GC: ((holds up a dismissive hand)) I suggest you stop while you are only a little behind, unless you would like me to make you an integral part of this sword's Christening ceremony. Hmmm?
Michael: I'm Sorry Goddess.
GC: Yes, well that can't be helped. Next gift please. ((hands the sword to HL who gets a disturbing glimmer in her eye))
MM: This next gift is from Matt.
GC: Well this should be good.
MM: Goddess, Matt spent a lot of time searching for just the right gift. And while your sarcasm is always appreciated, I don't think you should judge the gifts until after you open them."

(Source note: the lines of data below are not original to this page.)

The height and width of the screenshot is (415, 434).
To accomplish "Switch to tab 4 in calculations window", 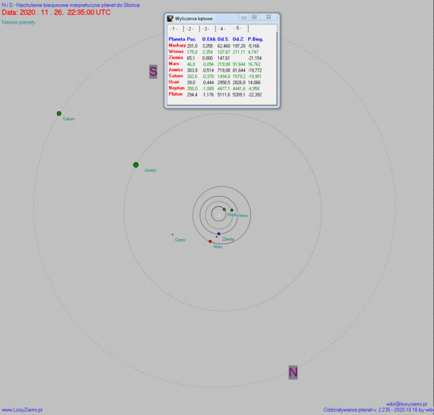I will tap(222, 29).
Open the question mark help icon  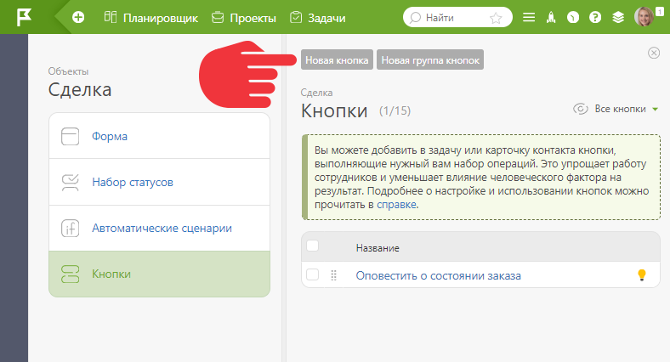click(595, 18)
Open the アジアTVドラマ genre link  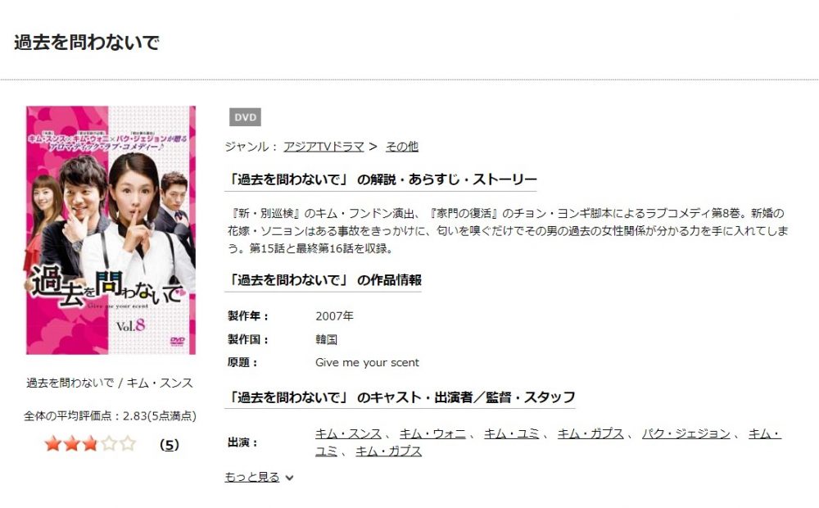[x=324, y=147]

GC: Are you quite through?
MM: Yes.
GC: Well then. Matt owns the mall, right?
MM: Yes.
GC: Then, as I was saying, this *should* be good.
MM: Oh.
GC: Really, Melissa. I would think by now you would be able to tell the difference between sarcasm and sincerity.
MM: uh, sorry Goddess. I, uh...
HL: ((whispering to GC)) Is *that* it? Is that the Gabrielle look?
GC: ((To Hudson)) No, but it was worth a try. ((To Melissa)) Well what are you waiting for?"
MM: ((hand GC the gift))
GC: ((very meticulously unwraps it))
((It is Jeopardy: The Home Game!))
GC: ((big grin)) Oh Matt, how did you know?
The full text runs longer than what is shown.